Exercise aim: Send back the records exactly as written, with no images.

Stored records
● ● ● ● ●
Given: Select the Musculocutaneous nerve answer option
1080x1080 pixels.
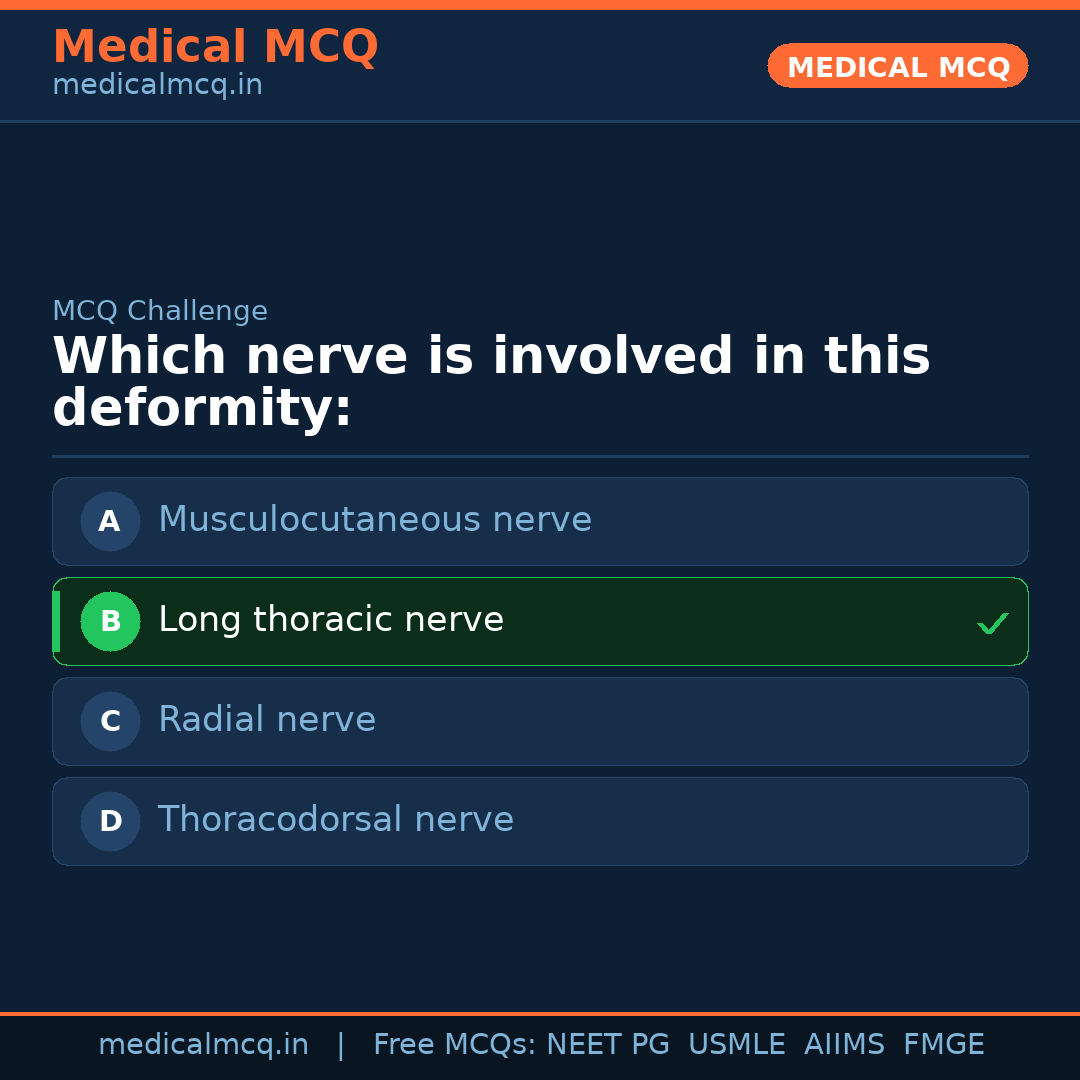Looking at the screenshot, I should [x=540, y=521].
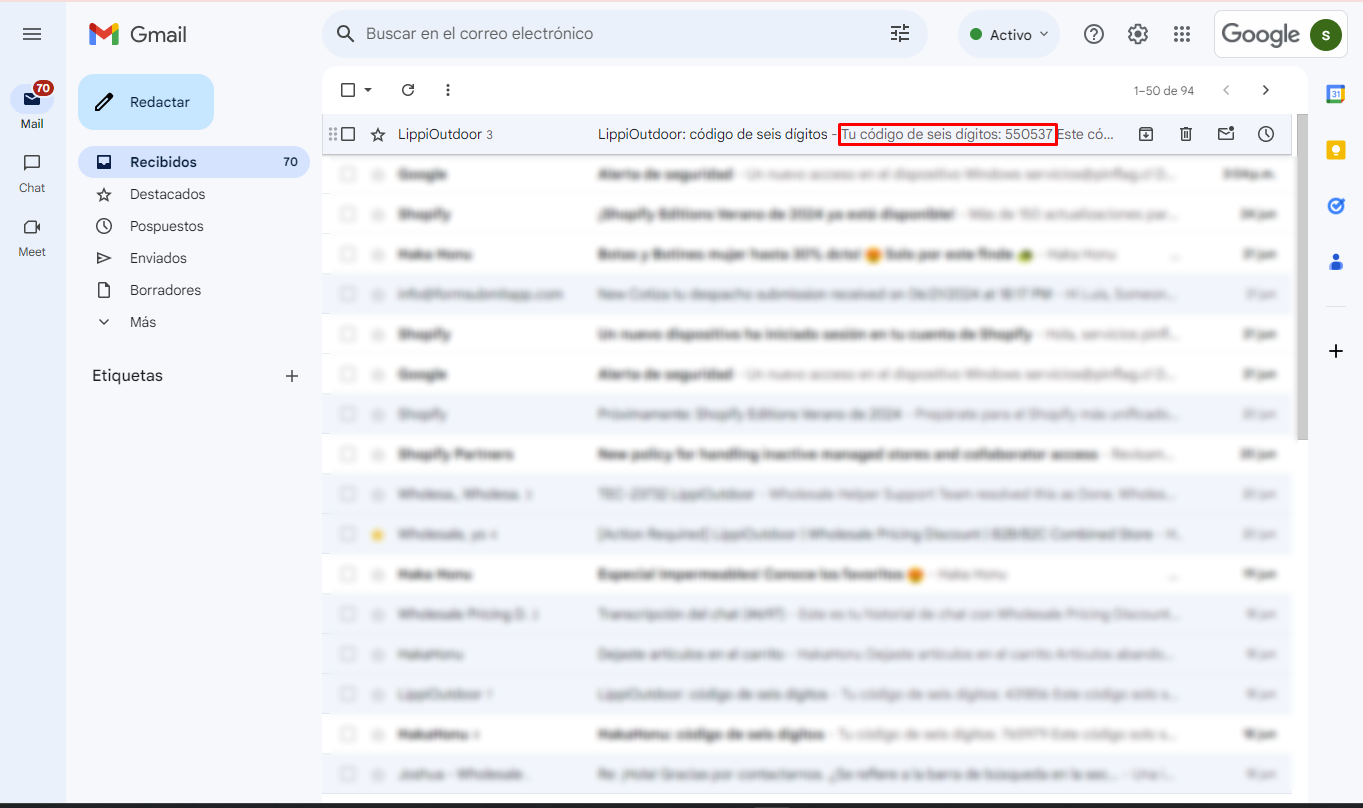This screenshot has width=1363, height=808.
Task: Go to the Borradores folder
Action: pos(165,290)
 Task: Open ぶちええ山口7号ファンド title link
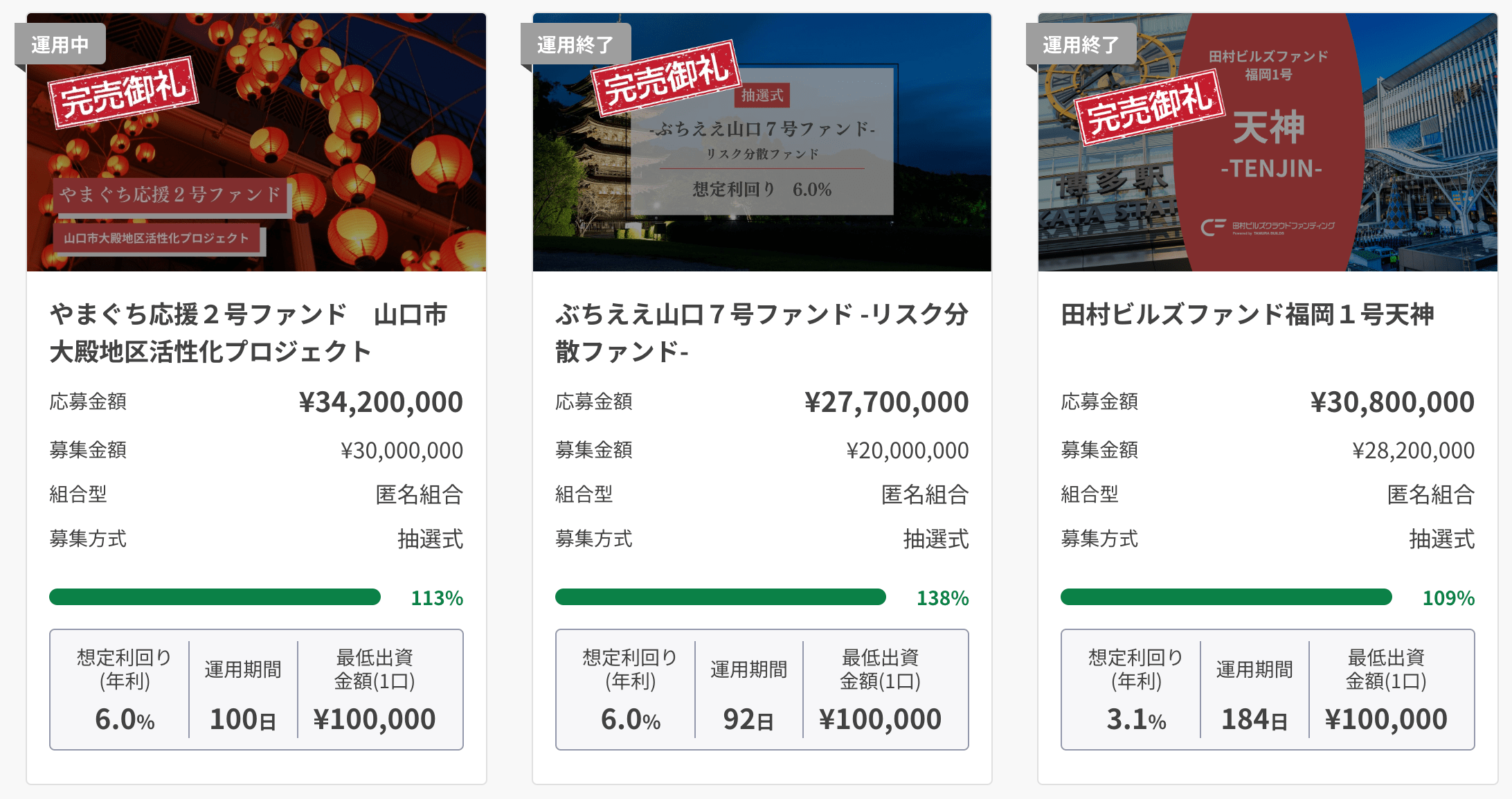pos(762,333)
● ● ● ● ●
Result for this exercise:
Given: Select the Musculocutaneous nerve answer option
1080x1080 pixels.
Looking at the screenshot, I should [x=540, y=521].
This screenshot has width=1363, height=808.
Task: Go to the Borradores folder
Action: pos(165,290)
 Task: Open ぶちええ山口7号ファンド title link
pos(762,333)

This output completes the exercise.